Problem to work on -
Give back every record exactly as written.
Start of Task data
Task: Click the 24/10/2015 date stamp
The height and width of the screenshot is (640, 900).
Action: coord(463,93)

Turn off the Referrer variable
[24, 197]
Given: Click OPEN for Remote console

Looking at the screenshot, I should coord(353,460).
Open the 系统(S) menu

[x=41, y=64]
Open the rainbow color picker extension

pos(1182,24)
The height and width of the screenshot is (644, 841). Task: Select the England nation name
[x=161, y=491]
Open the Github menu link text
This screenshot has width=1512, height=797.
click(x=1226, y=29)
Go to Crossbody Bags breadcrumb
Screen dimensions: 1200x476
End of Task data
Solution -
Task: Click the 24/10/2015 date stamp
The height and width of the screenshot is (640, 900).
Action: coord(463,93)

Turn off the Referrer variable
[24, 197]
Given: Click OPEN for Remote console

Looking at the screenshot, I should coord(353,460).
Open the 系统(S) menu

[x=41, y=64]
Open the rainbow color picker extension

pos(1182,24)
The height and width of the screenshot is (644, 841). Task: Select the England nation name
[x=161, y=491]
Open the Github menu link text
This screenshot has width=1512, height=797.
click(x=1226, y=29)
Go to Crossbody Bags breadcrumb
Screen dimensions: 1200x476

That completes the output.